How to Deal with Stress More Efficiently

Stress is extremely common in today’s high-pressured society, and is a contributory factor in depression. Here’s the reason why. Adrenaline is the hormone secreted by the adrenal glands in response to stress. We need this hormone for the ‘fight or flight’ survival mechanism, which gives us a boost of energy to save ourselves from danger, but these days it is much more often secreted in response to unwelcome everyday anxiety from the stress of modern life. When it is present in our bodies in high levels over long periods of time, it damages our body systems.

We don’t always realise it, but many of us have become used to living with stress. All stress isn’t bad; we need a chal­lenge, we need the stimulus of trying new things and pushing ourselves to achieve difficult goals, but we don’t need unwel­come stress, the sort that, for instance, the electronic age has brought. Mobile phones, computers, faxes and e-mails are excellent technological advances, and we wouldn’t be without them, but they have their downside too. For instance, you can’t have a quiet moment anywhere, even with your friends and family, and guarantee you won’t be interrupted by the screech of someone’s mobile. We have learned to expect instant communication. ‘Where were you? I couldn’t get hold of you,’ we are often told if we go ‘off-line’. But for many people, never being off-line is very stressful.

Stress More Efficiently

Then there is the speed at which we live – always on the run, never even stopping to eat a proper meal – and the noise from overcrowded cities, piped music, traffic, car and house alarms. Or the image stress of being thin enough, or having a wrinkle-free face and firm breasts – many women have Botox treatment rather than lunch these days.
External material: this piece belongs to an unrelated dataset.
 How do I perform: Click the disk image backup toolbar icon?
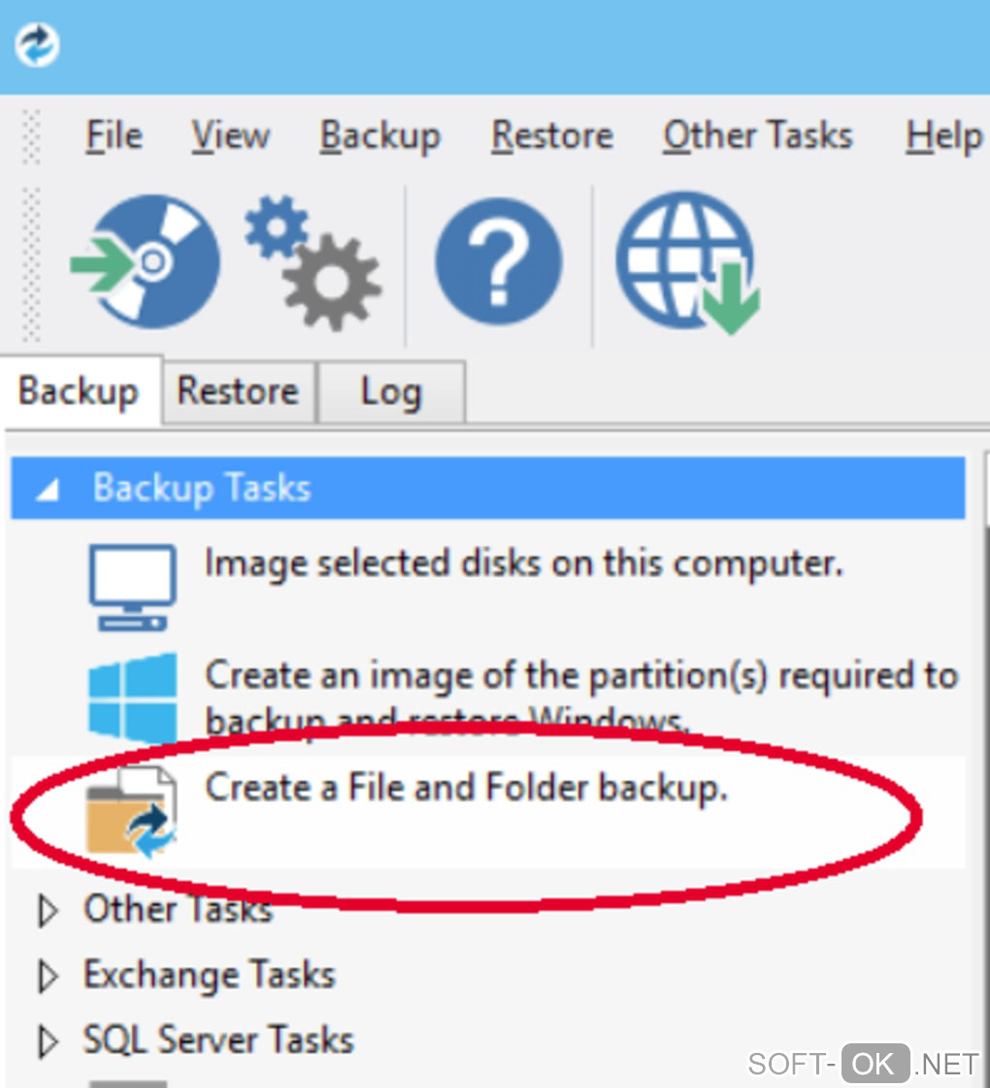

Every generation has its stresses, but we seem to have more than most in our hi-tech age. We can’t easily change our envir­onment, but we can learn to deal with stress more efficiently, to avoid too much damaging adrenaline pumping around our body. Here are some tips to prevent the stress factor:

  • Be realistic about what you can comfortably achieve in a day. Don’t over-stretch yourself, and learn to say ‘no’.
  • Be organised; a lot of stress is caused by forgetting things, losing things, being late, missing deadlines and so on.
  • Have proper meals. Gobbling a breakfast bar on the bus is not breakfast. Eating in front of the computer is not a lunch break.
  • Drink lots of water. This helps wash toxins from your system.
  • Have time to yourself when you can wind down and do what you want to do, whatever that is. Exercise. This is vital because aerobic exercise helps to burn off stress hormones. You should exercise a little every day, even if it is just walking briskly for fifteen minutes, which also has the advantage of getting you out into the fresh air and daylight. A calming, non-aerobic exercise, such as yoga, is also beneficial for letting go of tensions and relaxing the mind.
  • Meditate. Many people are nervous of meditation, thinking it is only for the spiritually enlightened. But it does not have to be difficult. There are many different meditation techniques which can help to calm the mind and give you a perspective on your life. Meditation requires practice, and it is helpful to get guidance from an expert at first, but it is worth the effort.
  • Breathe properly. Most of us use only the top triangle of our lungs. This means we get inadequate oxygen to the brain, and this prevents us metabolising unwanted stress hormones. Full diaphragmatic breathing calms you down. So take a deep breath!
  • Sleep well. Stress hormones can stop us sleeping, and the subsequent tiredness only stresses us more. So we need to learn sleep techniques that give us adequate rest. Avoid stimulants such as alcohol, coffee and tea, or heavy meals late at night, make sure your bedroom is airy and comfort­able, wind down before bedtime and create a routine for yourself so your body is ready for sleep.

  • Have a massage. Manual massage of the body tissues helps eliminate toxins, including stress hormones, and is fantas­tically calming. Try to budget for a monthly massage, or more often if you can afford it.
  • Try to change any elements of your life that make you unhappy. This may sound glib, but many of us just accept that we hate our job or are unhappy in our relationship without even trying to do something about it. Change may not be easy, but if it is for the better it will reduce your stress in the long term.
  • Have some fun! Do things you enjoy, be it abseiling or having a drink with friends. Find time to let your hair down.

By reducing the stress in your life, you will give your essen­tial fatty acids a better chance of reaching their desired goal in supporting your brain and body tissues.